| Dataset content |
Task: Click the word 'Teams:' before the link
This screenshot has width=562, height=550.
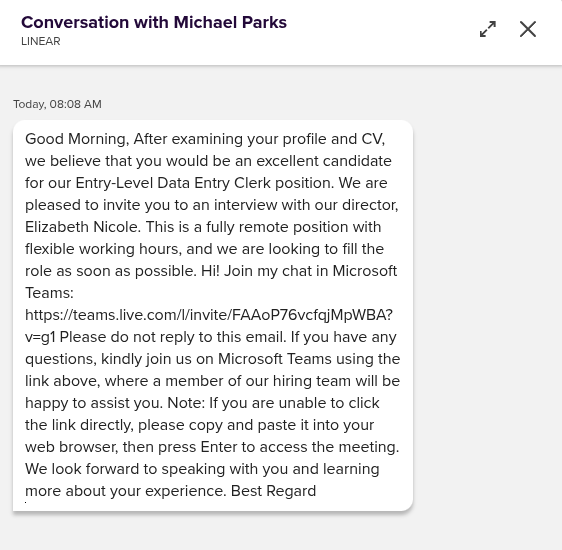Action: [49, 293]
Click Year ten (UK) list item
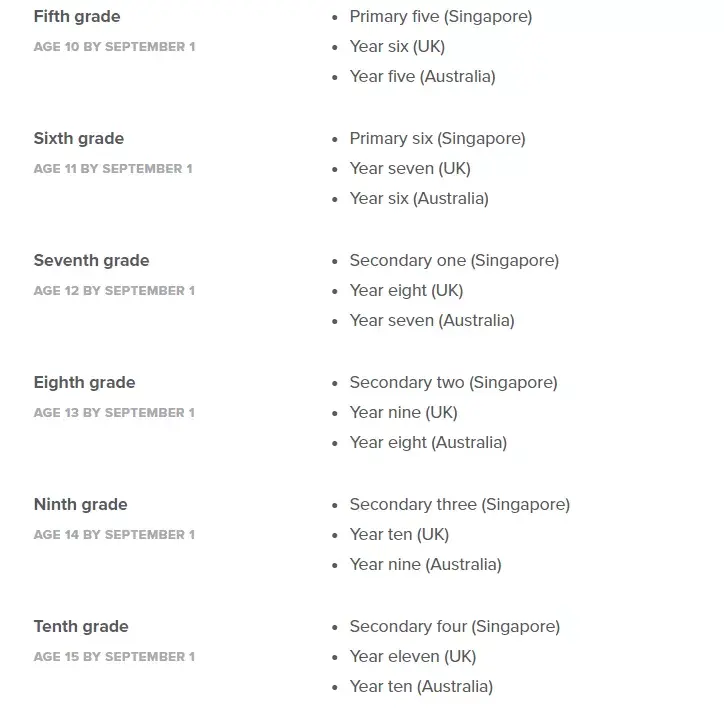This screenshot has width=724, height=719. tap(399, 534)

| Exercise brief |
Every line from the one containing "This screenshot has width=562, height=550." to the end of the material above is to be returned exactly, with the pictures left out.

| Solution to this exercise |
This screenshot has width=562, height=550.
Action: [49, 293]
Click Year ten (UK) list item
This screenshot has width=724, height=719. tap(399, 534)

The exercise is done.